*Exercise aim*: Reproduce each record exactly, leaving nothing out.

+++ Information +++

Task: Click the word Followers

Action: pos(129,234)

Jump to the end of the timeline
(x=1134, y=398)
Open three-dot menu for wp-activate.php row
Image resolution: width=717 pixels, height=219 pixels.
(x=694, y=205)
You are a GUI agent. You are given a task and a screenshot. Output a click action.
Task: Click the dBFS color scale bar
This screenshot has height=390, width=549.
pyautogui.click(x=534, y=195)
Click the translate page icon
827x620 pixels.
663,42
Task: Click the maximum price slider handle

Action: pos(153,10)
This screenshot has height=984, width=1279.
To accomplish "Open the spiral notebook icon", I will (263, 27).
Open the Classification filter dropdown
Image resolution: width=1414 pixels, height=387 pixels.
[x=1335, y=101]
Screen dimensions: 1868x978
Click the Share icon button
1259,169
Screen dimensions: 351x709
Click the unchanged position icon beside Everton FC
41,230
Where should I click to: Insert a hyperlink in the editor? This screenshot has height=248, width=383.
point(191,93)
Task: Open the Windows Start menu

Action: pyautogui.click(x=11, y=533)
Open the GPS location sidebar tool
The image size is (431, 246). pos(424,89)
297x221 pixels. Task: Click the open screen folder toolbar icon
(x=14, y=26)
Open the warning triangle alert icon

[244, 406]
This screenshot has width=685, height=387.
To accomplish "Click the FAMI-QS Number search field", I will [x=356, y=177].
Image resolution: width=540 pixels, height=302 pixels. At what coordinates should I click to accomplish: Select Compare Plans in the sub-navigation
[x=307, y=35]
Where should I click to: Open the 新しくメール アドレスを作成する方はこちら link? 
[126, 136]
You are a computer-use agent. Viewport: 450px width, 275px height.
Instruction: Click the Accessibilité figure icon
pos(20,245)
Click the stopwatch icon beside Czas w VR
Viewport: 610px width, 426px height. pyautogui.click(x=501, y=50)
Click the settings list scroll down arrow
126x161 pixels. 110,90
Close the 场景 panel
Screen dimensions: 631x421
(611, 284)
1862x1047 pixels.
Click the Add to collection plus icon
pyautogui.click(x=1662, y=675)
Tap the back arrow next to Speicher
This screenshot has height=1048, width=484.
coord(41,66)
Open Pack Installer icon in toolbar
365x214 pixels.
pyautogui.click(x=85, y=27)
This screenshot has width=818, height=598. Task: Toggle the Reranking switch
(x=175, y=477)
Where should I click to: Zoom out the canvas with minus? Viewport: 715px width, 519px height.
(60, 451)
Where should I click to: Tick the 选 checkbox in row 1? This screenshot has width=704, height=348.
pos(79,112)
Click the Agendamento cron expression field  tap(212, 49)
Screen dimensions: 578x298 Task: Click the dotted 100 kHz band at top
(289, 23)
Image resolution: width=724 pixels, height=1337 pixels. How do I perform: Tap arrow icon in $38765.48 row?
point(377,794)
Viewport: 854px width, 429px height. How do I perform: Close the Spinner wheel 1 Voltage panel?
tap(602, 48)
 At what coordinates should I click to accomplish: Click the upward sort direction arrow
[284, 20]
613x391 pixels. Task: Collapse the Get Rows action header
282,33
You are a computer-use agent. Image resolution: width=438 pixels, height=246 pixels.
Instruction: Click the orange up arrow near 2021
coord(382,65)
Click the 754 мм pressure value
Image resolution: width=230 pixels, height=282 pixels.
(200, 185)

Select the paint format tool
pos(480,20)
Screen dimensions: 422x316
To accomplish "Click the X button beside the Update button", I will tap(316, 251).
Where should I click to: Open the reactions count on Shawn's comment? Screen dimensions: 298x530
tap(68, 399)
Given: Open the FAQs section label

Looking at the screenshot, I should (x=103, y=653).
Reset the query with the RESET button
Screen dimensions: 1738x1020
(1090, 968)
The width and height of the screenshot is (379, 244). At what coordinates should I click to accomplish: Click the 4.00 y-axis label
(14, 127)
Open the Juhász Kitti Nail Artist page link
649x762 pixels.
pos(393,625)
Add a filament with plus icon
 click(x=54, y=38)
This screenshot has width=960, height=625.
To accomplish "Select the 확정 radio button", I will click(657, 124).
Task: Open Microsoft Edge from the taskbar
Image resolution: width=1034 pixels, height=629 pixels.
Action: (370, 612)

+++

*Task answer*:
Task: Click the word Followers

Action: pos(129,234)

Jump to the end of the timeline
(x=1134, y=398)
Open three-dot menu for wp-activate.php row
Image resolution: width=717 pixels, height=219 pixels.
(x=694, y=205)
You are a GUI agent. You are given a task and a screenshot. Output a click action.
Task: Click the dBFS color scale bar
This screenshot has height=390, width=549.
pyautogui.click(x=534, y=195)
Click the translate page icon
827x620 pixels.
663,42
Task: Click the maximum price slider handle

Action: pos(153,10)
This screenshot has height=984, width=1279.
To accomplish "Open the spiral notebook icon", I will (263, 27).
Open the Classification filter dropdown
Image resolution: width=1414 pixels, height=387 pixels.
[x=1335, y=101]
Screen dimensions: 1868x978
Click the Share icon button
1259,169
Screen dimensions: 351x709
Click the unchanged position icon beside Everton FC
41,230
Where should I click to: Insert a hyperlink in the editor? This screenshot has height=248, width=383.
point(191,93)
Task: Open the Windows Start menu

Action: pyautogui.click(x=11, y=533)
Open the GPS location sidebar tool
The image size is (431, 246). pos(424,89)
297x221 pixels. Task: Click the open screen folder toolbar icon
(x=14, y=26)
Open the warning triangle alert icon

[244, 406]
This screenshot has width=685, height=387.
To accomplish "Click the FAMI-QS Number search field", I will [x=356, y=177].
Image resolution: width=540 pixels, height=302 pixels. At what coordinates should I click to accomplish: Select Compare Plans in the sub-navigation
[x=307, y=35]
Where should I click to: Open the 新しくメール アドレスを作成する方はこちら link? 
[126, 136]
You are a computer-use agent. Viewport: 450px width, 275px height.
Instruction: Click the Accessibilité figure icon
pos(20,245)
Click the stopwatch icon beside Czas w VR
Viewport: 610px width, 426px height. pyautogui.click(x=501, y=50)
Click the settings list scroll down arrow
126x161 pixels. 110,90
Close the 场景 panel
Screen dimensions: 631x421
(611, 284)
1862x1047 pixels.
Click the Add to collection plus icon
pyautogui.click(x=1662, y=675)
Tap the back arrow next to Speicher
This screenshot has height=1048, width=484.
coord(41,66)
Open Pack Installer icon in toolbar
365x214 pixels.
pyautogui.click(x=85, y=27)
This screenshot has width=818, height=598. Task: Toggle the Reranking switch
(x=175, y=477)
Where should I click to: Zoom out the canvas with minus? Viewport: 715px width, 519px height.
(60, 451)
Where should I click to: Tick the 选 checkbox in row 1? This screenshot has width=704, height=348.
pos(79,112)
Click the Agendamento cron expression field  tap(212, 49)
Screen dimensions: 578x298 Task: Click the dotted 100 kHz band at top
(289, 23)
Image resolution: width=724 pixels, height=1337 pixels. How do I perform: Tap arrow icon in $38765.48 row?
point(377,794)
Viewport: 854px width, 429px height. How do I perform: Close the Spinner wheel 1 Voltage panel?
tap(602, 48)
 At what coordinates should I click to accomplish: Click the upward sort direction arrow
[284, 20]
613x391 pixels. Task: Collapse the Get Rows action header
282,33
You are a computer-use agent. Image resolution: width=438 pixels, height=246 pixels.
Instruction: Click the orange up arrow near 2021
coord(382,65)
Click the 754 мм pressure value
Image resolution: width=230 pixels, height=282 pixels.
(200, 185)

Select the paint format tool
pos(480,20)
Screen dimensions: 422x316
To accomplish "Click the X button beside the Update button", I will tap(316, 251).
Where should I click to: Open the reactions count on Shawn's comment? Screen dimensions: 298x530
tap(68, 399)
Given: Open the FAQs section label

Looking at the screenshot, I should (x=103, y=653).
Reset the query with the RESET button
Screen dimensions: 1738x1020
(1090, 968)
The width and height of the screenshot is (379, 244). At what coordinates should I click to accomplish: Click the 4.00 y-axis label
(14, 127)
Open the Juhász Kitti Nail Artist page link
649x762 pixels.
pos(393,625)
Add a filament with plus icon
 click(x=54, y=38)
This screenshot has width=960, height=625.
To accomplish "Select the 확정 radio button", I will click(657, 124).
Task: Open Microsoft Edge from the taskbar
Image resolution: width=1034 pixels, height=629 pixels.
Action: (370, 612)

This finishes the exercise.